### Exercise instructions
Format each line of the data below as one string in a JSON list, skipping blank lines.

:: Excerpted records ::

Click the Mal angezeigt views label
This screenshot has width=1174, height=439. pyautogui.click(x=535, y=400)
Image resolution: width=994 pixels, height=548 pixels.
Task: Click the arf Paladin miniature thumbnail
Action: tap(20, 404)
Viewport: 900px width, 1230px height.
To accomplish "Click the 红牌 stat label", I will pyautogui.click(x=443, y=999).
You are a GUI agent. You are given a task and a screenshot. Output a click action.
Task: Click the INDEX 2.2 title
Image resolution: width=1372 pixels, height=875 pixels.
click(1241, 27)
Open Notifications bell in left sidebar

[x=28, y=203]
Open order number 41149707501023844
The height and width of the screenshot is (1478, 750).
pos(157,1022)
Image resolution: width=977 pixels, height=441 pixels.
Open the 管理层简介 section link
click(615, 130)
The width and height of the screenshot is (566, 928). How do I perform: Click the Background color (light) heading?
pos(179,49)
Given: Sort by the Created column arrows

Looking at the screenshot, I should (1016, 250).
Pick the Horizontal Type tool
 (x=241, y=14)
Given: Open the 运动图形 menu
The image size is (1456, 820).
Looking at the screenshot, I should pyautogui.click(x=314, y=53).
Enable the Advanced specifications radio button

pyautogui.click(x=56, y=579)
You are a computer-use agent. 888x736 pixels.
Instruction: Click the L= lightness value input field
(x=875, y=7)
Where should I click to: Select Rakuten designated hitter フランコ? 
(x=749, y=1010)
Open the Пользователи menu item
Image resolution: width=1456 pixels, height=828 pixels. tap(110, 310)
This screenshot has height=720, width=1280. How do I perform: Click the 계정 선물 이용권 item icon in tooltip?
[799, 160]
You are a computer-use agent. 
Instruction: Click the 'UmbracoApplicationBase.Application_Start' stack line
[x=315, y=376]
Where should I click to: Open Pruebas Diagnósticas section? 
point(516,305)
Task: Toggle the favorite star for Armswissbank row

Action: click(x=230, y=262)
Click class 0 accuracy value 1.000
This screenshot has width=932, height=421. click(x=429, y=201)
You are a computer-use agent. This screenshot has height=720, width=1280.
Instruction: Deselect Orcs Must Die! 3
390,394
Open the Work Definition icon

:::

### Answer for the task
[
  "Click the Mal angezeigt views label",
  "This screenshot has width=1174, height=439. pyautogui.click(x=535, y=400)",
  "Image resolution: width=994 pixels, height=548 pixels.",
  "Task: Click the arf Paladin miniature thumbnail",
  "Action: tap(20, 404)",
  "Viewport: 900px width, 1230px height.",
  "To accomplish \"Click the 红牌 stat label\", I will pyautogui.click(x=443, y=999).",
  "You are a GUI agent. You are given a task and a screenshot. Output a click action.",
  "Task: Click the INDEX 2.2 title",
  "Image resolution: width=1372 pixels, height=875 pixels.",
  "click(1241, 27)",
  "Open Notifications bell in left sidebar",
  "[x=28, y=203]",
  "Open order number 41149707501023844",
  "The height and width of the screenshot is (1478, 750).",
  "pos(157,1022)",
  "Image resolution: width=977 pixels, height=441 pixels.",
  "Open the 管理层简介 section link",
  "click(615, 130)",
  "The width and height of the screenshot is (566, 928). How do I perform: Click the Background color (light) heading?",
  "pos(179,49)",
  "Given: Sort by the Created column arrows",
  "Looking at the screenshot, I should (1016, 250).",
  "Pick the Horizontal Type tool",
  " (x=241, y=14)",
  "Given: Open the 运动图形 menu",
  "The image size is (1456, 820).",
  "Looking at the screenshot, I should pyautogui.click(x=314, y=53).",
  "Enable the Advanced specifications radio button",
  "pyautogui.click(x=56, y=579)",
  "You are a computer-use agent. 888x736 pixels.",
  "Instruction: Click the L= lightness value input field",
  "(x=875, y=7)",
  "Where should I click to: Select Rakuten designated hitter フランコ? ",
  "(x=749, y=1010)",
  "Open the Пользователи menu item",
  "Image resolution: width=1456 pixels, height=828 pixels. tap(110, 310)",
  "This screenshot has height=720, width=1280. How do I perform: Click the 계정 선물 이용권 item icon in tooltip?",
  "[799, 160]",
  "You are a computer-use agent. ",
  "Instruction: Click the 'UmbracoApplicationBase.Application_Start' stack line",
  "[x=315, y=376]",
  "Where should I click to: Open Pruebas Diagnósticas section? ",
  "point(516,305)",
  "Task: Toggle the favorite star for Armswissbank row",
  "Action: click(x=230, y=262)",
  "Click class 0 accuracy value 1.000",
  "This screenshot has width=932, height=421. click(x=429, y=201)",
  "You are a computer-use agent. This screenshot has height=720, width=1280.",
  "Instruction: Deselect Orcs Must Die! 3",
  "390,394",
  "Open the Work Definition icon"
]